## Texto citado

※

Sentado na mesa, tentando cortar aquele pedaço de carneiro assado sob olhares questionadores, preferi não pensar no que exatamente estava fazendo ali - e principalmente PORQUE estava ali. Meu ano novo estava mesmo fadado ao fracasso. Já nasceu errado, o coitado.
Estava tudo planejado: ia ficar em casa, beber uma cidra sozinho e ver filmes na TV, mas não. Eu insisti em deixar de ser eu mesmo, quis ir até onde eu nunca tinha ido. De última hora, arrumei um esquema para passar o réveillon em um badalado baile de um clube da cidade, com uma (agora) grande amiga como acompanhante. Deu tudo errado: nos barraram no baile, não literalmente, mas veladamente, e tivemos que nos virar com outras opções.

※

## Complete o seguinte
(1) Nas entradas, reescreva as linhas desde a que contém "Image resolution: width=521" até a que contém "tap(732, 307)", inclusive, substituindo "Module Installed Magento" por "Module Enabled Magento" e mantendo todo o resto inalterado.
(2) Prossiga o relato sobre o réveillon frustrado a partir da última frase apresentada.

※

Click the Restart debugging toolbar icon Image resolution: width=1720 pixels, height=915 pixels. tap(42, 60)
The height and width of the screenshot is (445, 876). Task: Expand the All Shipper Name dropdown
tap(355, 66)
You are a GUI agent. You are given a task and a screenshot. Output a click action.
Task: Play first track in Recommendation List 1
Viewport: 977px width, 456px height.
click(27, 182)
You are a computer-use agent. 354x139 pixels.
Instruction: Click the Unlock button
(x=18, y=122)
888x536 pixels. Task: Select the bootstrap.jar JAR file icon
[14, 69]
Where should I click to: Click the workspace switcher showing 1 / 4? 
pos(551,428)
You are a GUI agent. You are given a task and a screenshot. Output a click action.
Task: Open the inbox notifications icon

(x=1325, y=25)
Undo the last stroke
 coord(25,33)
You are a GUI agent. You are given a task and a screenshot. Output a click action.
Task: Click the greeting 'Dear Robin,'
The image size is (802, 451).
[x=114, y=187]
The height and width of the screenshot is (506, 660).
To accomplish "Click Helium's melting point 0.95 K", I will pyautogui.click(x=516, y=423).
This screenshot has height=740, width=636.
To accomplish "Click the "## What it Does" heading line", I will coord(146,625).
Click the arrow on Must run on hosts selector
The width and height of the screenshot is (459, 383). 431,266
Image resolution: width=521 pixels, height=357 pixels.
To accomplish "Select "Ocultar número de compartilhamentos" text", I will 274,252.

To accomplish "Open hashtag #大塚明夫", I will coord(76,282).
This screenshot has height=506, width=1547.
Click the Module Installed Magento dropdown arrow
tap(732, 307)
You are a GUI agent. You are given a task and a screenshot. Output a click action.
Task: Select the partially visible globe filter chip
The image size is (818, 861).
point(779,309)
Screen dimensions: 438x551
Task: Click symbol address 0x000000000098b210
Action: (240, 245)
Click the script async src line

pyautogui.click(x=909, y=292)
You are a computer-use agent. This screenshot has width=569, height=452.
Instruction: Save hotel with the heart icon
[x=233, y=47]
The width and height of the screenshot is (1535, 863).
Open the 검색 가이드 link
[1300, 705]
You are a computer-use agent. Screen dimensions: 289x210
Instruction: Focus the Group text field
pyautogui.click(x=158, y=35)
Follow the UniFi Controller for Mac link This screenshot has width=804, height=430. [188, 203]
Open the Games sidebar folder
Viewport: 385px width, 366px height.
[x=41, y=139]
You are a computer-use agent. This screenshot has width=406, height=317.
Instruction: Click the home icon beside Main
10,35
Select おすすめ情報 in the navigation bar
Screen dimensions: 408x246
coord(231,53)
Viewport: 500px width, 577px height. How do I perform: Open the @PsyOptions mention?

※

## Conjunto de respostas
(1)
Image resolution: width=521 pixels, height=357 pixels.
To accomplish "Select "Ocultar número de compartilhamentos" text", I will 274,252.

To accomplish "Open hashtag #大塚明夫", I will coord(76,282).
This screenshot has height=506, width=1547.
Click the Module Enabled Magento dropdown arrow
tap(732, 307)

(2)
Eu nem sabia que haviam outra opção, mas havia. Fomos parar na casa de um casal de amigos dessa minha amiga, que mora com sua humilde família em um belo apartamento em algum lugar que eu não sei mais onde é. Lá estavam o casal (que acabou de ter um filho), os pais e a vó do rapaz. Ah, e sua cachorra, Nina.
Aí chegamos no carneiro. Se pensasse realmente no sentido daquilo, ganharia uma depressão eterna. Fui para a sacada, vi a queima de fogos e aí sim aquela nostalgia, aquele sentimento estranho que sempre vem nos anos novos, chegou. Pensei na minha mãe, no meu pai e nas minhas irmãs. E que estava ali, na verdade, porque tinha medo de ficar sozinho (logo eu) nesta data lazarenta.
Quando me virei para o interior do apartamento novamente, fui cumprimentado pela avó da família, dona Ercília. Deve ter uns 85 anos. Eu disse a ela: "obrigado pela recepção, foi um prazer conhecer a senhora." Ela sorriu, virou a cabeça para trás - num daqueles gestos que parecia dizer exatamente o que ela de fato disse: "imagine, filho". Tocou sua mão sobre meu braço direito, que a terminava de abraçar.
Assim eu queria que fosse meu primeiro texto do ano: tão terno, sentimental, e ao mesmo tempo indiferente, quanto aquele toque.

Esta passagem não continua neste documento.